▸ **Instrucciones de trabajo**:
Prolonga el fragmento sobre el desafío de Castellio frente a Calvino, comenzando justo después de su última oración.

▸ **Fragmento para leer**:
========================

Precisamente eso, que Sebastian Castellio fuera consciente desde el principio de la esterilidad de su lucha y que no obstante la emprendiera, contra todo sentido común, justamente ese santo «no obstante», engrandece para siempre a este «soldado desconocido», convirtiéndole en un héroe en la gran lucha por la liberación de la humanidad. Ya sólo por eso, por ser el único en alzarse en apasionada protesta contra un terror universal, el desafío de Castellio frente a Calvino debería ser recordado por todo hombre de espíritu. Pero también en lo que se refiere a la actitud interna frente al problema, esta discusión histórica sobrepasa con creces las circunstancias de la época, pues no se trata de una simple cuestión teológica, ni únicamente del hombre Servet, como tampoco de la crisis decisiva entre el protestantismo liberal y el ortodoxo. Esta decidida polémica suscita una cuestión mucho más amplia, una cuestión intemporal: nostra res agitur. Queda así abierta una lucha que habrá de ser siempre renovada, bajo nuevos nombres y nuevas formas. La teología, en este caso, no es más que la máscara ocasional de la época, e incluso Castellio y Calvino se revelan únicamente como los exponentes más encarnizados de una disyuntiva imperceptible, pero insalvable. No importa cómo quiera uno denominar los extremos de esta tensión permanente—tolerancia frente a intolerancia, libertad frente a tutela, humanismo frente a fanatismo, individualismo frente a mecanización, conciencia frente a violencia—, todos estos nombres expresan una opción que en última instancia es la más personal y la más íntima, la que para todo individuo resulta de mayor importancia: lo humano o lo político, la ética o la razón, el individuo o la comunidad.

========================

▸ **Extracto de datos**:
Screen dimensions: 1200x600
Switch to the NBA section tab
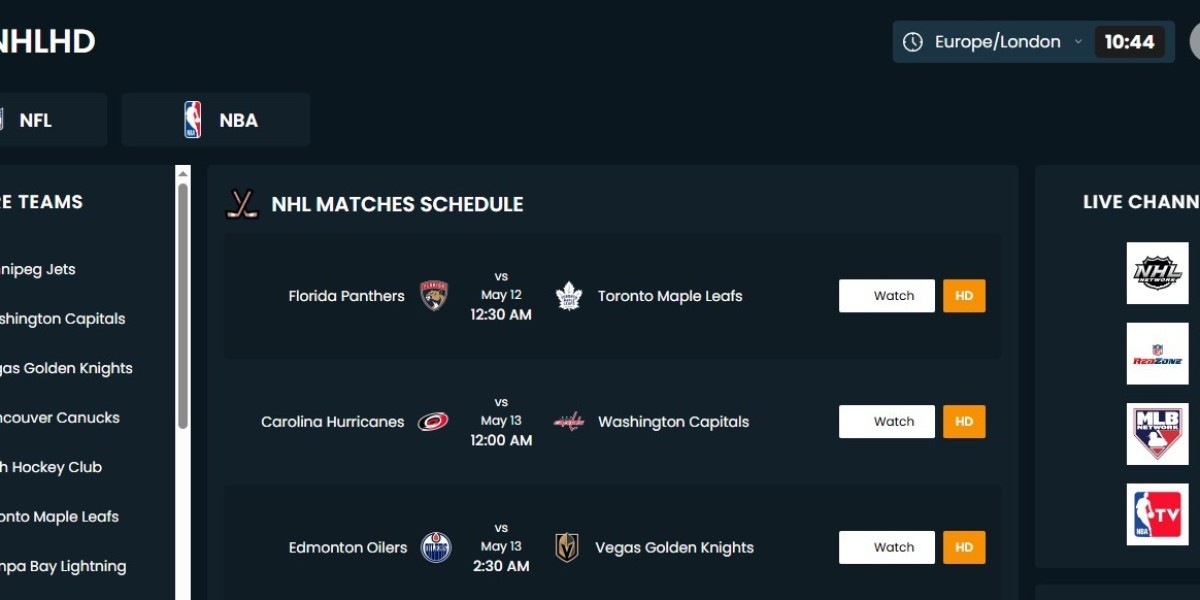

========================

▸ **Respuesta final**:
Ningún pueblo, ninguna época, ningún hombre de pensamiento se libra de tener que delimitar una y otra vez libertad y autoridad, pues la primera no es posible sin la segunda, ya que, en tal caso, se convierte en caos, ni la segunda sin la primera, pues entonces se convierte en tiranía. No cabe duda de que en el fondo de la naturaleza humana hay un misterioso anhelo de autodisolución en la colectividad. Nuestra ancestral ilusión de que podría forjarse un determinado sistema religioso, nacional o social que brindara a toda la humanidad la paz y el orden definitivos, es indestructible. El Gran Inquisidor de Dostoievski demuestra con cruel dialéctica que, en el fondo, la mayoría de los hombres teme la propia libertad y que, de hecho, ante la agotadora variedad de los problemas, ante la complejidad y responsabilidad de la vida, la gran masa ansía la mecanización del mundo a través de un orden terminante, definitivo y válido para todos, que les libre de tener que pensar. Esa nostalgia mesiánica por una existencia libre de problemas constituye el verdadero fermento que allana el camino a todos los profetas sociales y religiosos. Cuando los ideales de una generación han perdido su fuego, sus colores, un hombre con poder de sugestión no necesita más que alzarse y declarar perentoriamente que él y sólo él ha encontrado o descubierto la nueva fórmula, para que hacia el supuesto redentor del pueblo o del mundo fluya la confianza de miles y miles de personas. Una nueva ideología—y ése es por cierto su sentido metafísico—establece siempre en primer lugar un nuevo idealismo sobre la tierra, pues cualquiera que brinde a los hombres una nueva ilusión de unidad y pureza, apela a sus más sagradas fuerzas: su disposición al sacrificio, su entusiasmo. Millones y millones, como si fueran víctimas de un hechizo, están dispuestos a dejarse arrastrar, fecundar, e incluso violentar. Y cuanto más exija de ellos el heraldo de la promesa de turno, tanto más se entregarán a él. Por complacerle, sólo para dejarse guiar sin oponer resistencia, renuncian a aquello que hasta ayer aún constituía su mayor alegría, su libertad. La vieja ruere in servitium de Tácito se cumple una y otra vez, cuando, en un fogoso rapto de solidaridad, los pueblos se precipitan voluntariamente en la esclavitud y ensalzan el látigo con el que se les azota.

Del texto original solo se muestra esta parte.